Given that information, it is unsurprising that Thompson has largely been avoiding more cyclical areas of the market and favouring defensive growth stocks.
This strategy worked well last year as the £6.7m Neptune Emerging Markets fund ended 2015 in the top decile of the IA Global Emerging Markets sector with a loss of 0.34 per cent, compared to a 10 per cent fall from its MSCI Emerging Markets benchmark.
Performance of fund versus sector and index since launch
Source: FE Analytics
Following a number of difficult years for the fund, however, it is still underperforming both the sector and index since its launch in September 2008.
While the manager isn’t overly optimistic about emerging market equities in absolute terms, he does think they offer more value relative to developed markets.
The graph below shows the relative performance of emerging and developed market equities over the past seven years and, as can be seen, the former has been underperforming on a consistent basis since October 2010.
Relative performance of indices over 7yrs
Source: FE Analytics
Thompson thinks there is potential for that gap to narrow.
“Now, what’s more compelling form my point of view is that emerging markets relative to developed markets is at much more compelling levels.”
“What that does give is that if people do want to make a relative call, then emerging markets do look attractive.

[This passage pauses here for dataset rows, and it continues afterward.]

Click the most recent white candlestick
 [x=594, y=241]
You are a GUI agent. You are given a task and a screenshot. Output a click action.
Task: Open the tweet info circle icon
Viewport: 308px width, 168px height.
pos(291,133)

If the global backdrop deteriorates, then it is much more priced in to emerging markets than global equities generally and if things improve, then it looks good for emerging markets.”
“I would be hesitant to be banging the table about a bottom in absolute terms, but I would be more comfortable we are close to the bottom of EM relative underperformance to DM because in either scenario it’s hard to see how things get so much worse for emerging markets and it doesn’t affect developed markets.”